Por suas mãos, se deu o aumento da presença de artistas mulheres e de diversas etnias. É o caso, por exemplo, da pintora e escultora japonesa Yayoi Kusama, assim como do etíope Tesfaye Urgessa, cuja obra combina a tradicional iconografia africana e o neo-expressionismo alemão. Pelo menos duas exposições anuais serão dedicadas a artistas mulheres: em 2021 foi a vez da mostra A Cicatriz, um alerta sobre a violência contra a mulher, e da exposição A Dor não é um Privilégio, com fotografias de mulheres que sofreram tentativas de feminicídio.
Instituição italiana, que não tinha sequer um site em 2015, hoje reúne quase um milhão de seguidores nas redes sociais
Outro destaque da temporada foi o escultor britânico Antony Gormley, aclamado por suas instalações que tratam da relação entre o corpo e o espaço, e o belga Koen Vanmechelen, que inaugurou a exposição Seduzione, com criaturas fantásticas de forte impacto visual. Vanmechelen propôs a integração do clássico com o contemporâneo numa cena simbólica ao expor, ladeando a Medusa de Caravaggio, suas esculturas Black Medusa e White Medusa.

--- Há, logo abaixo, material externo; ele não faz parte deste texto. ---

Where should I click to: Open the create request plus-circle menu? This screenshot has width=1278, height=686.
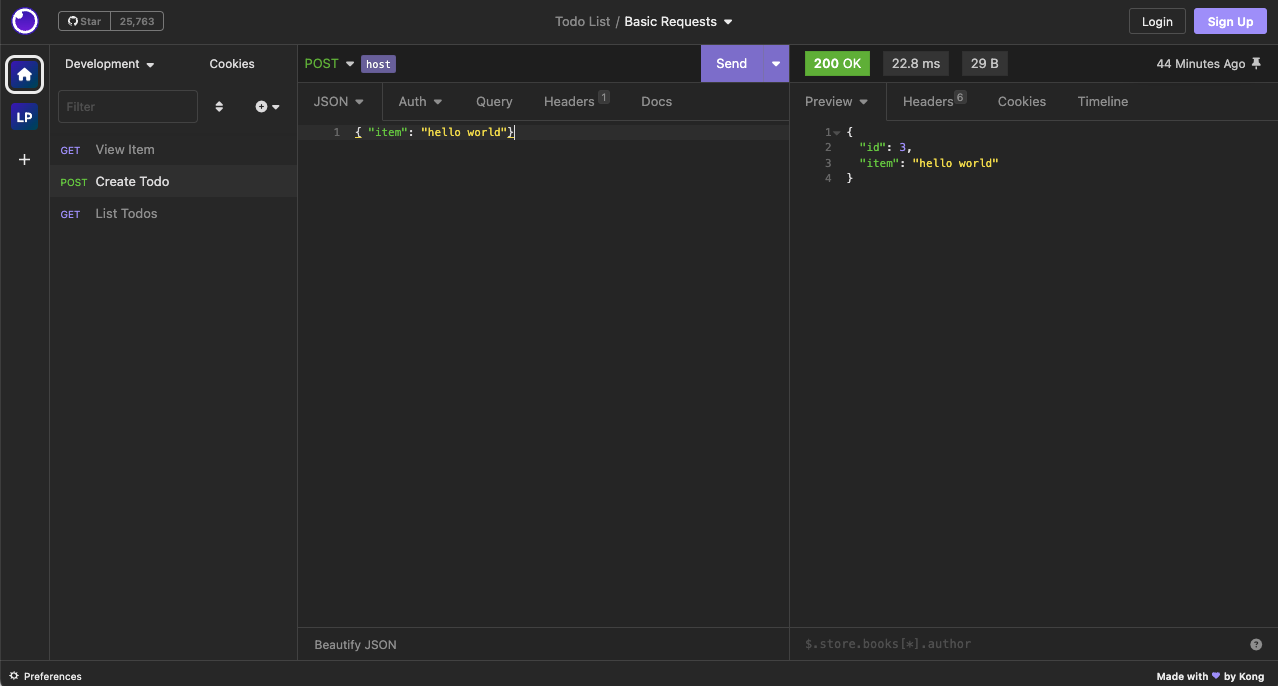point(267,107)
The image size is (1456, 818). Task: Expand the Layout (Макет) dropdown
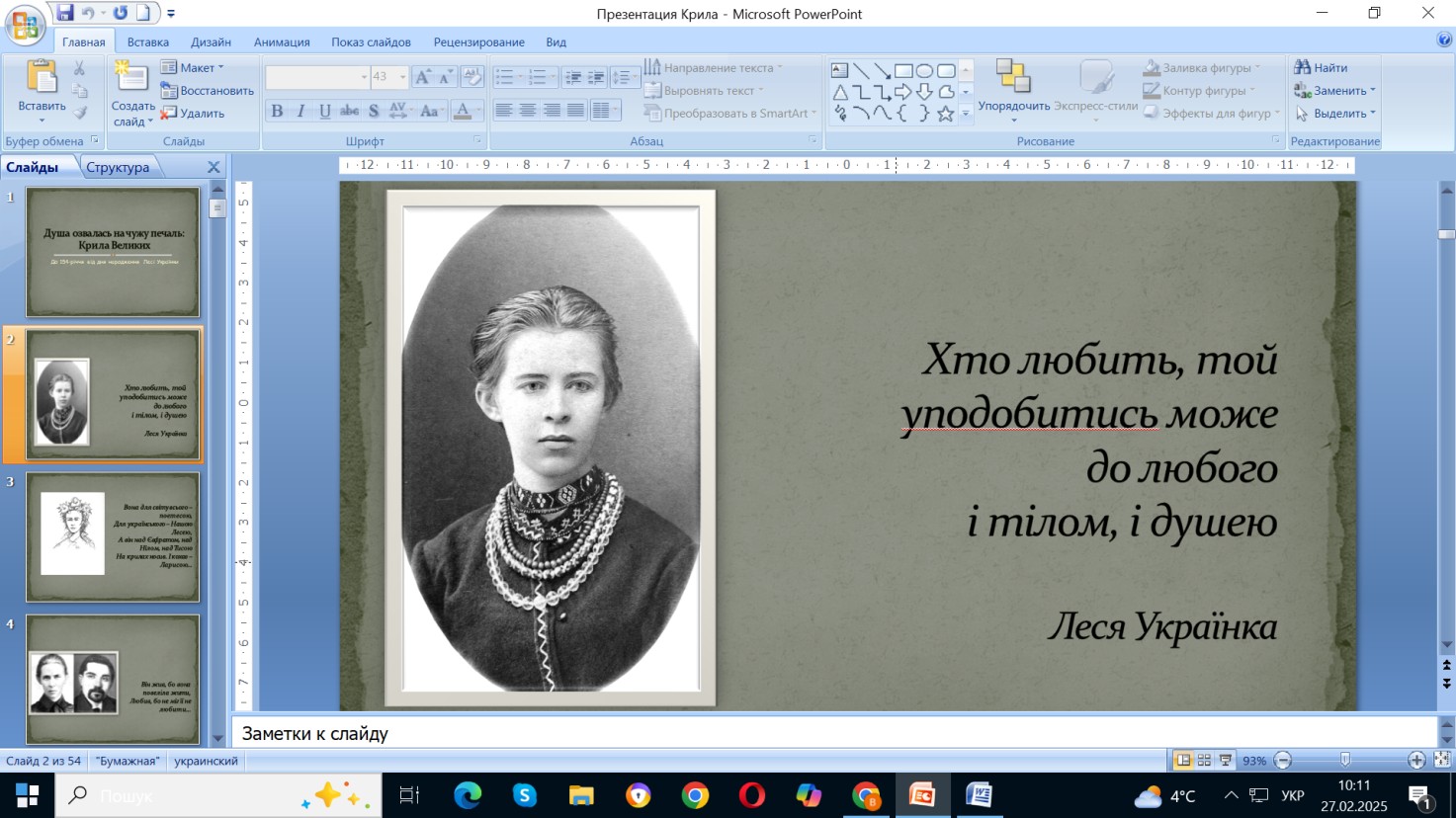[x=201, y=67]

“Se a Uffizi não se abrir para a diversidade, fica para trás”, afirma a artista contemporânea Sheila Ribeiro, do Instituto de Humanidades, Artes e Ciências da UFBA, Segundo ela, a cultura digital fez com que as pessoas passassem a se sentir cidadãos do mundo – “ao mesmo tempo em que existem muitos mundos, e não um só mundo”, conclui. “Na tensão entre raízes e rotas, há um desejo de expansão do direito à dignidade, com a consequente criação de espaços mais heterogêneos. Essas curadorias não vêm sozinhas, elas são resultado de movimentos e lutas que nascem no corpo e na experiência de pessoas e que criam uma pedra no sapato, um incômodo, que vira mudança.”

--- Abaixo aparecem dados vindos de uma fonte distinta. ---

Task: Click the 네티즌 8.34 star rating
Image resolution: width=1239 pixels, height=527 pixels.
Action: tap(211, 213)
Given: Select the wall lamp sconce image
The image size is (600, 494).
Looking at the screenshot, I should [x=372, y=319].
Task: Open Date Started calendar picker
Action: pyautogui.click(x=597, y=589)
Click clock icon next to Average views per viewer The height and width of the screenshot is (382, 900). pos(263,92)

A popularidade da Galeria Uffizi também cresceu graças a sua presença nas redes sociais. Até 2015, a instituição não tinha sequer um website, o que, nas palavras do próprio Schmidt, colocava a galeria “na idade da pedra”. De lá pra cá, o local tornou-se um fenômeno da internet. Houve até uma iniciativa considerada fora da programação tradicional: a criação de um programa de culinária no Youtube. O Uffizi Da Mangiare apresenta chefs que preparam pratos inspirados no acervo do museu.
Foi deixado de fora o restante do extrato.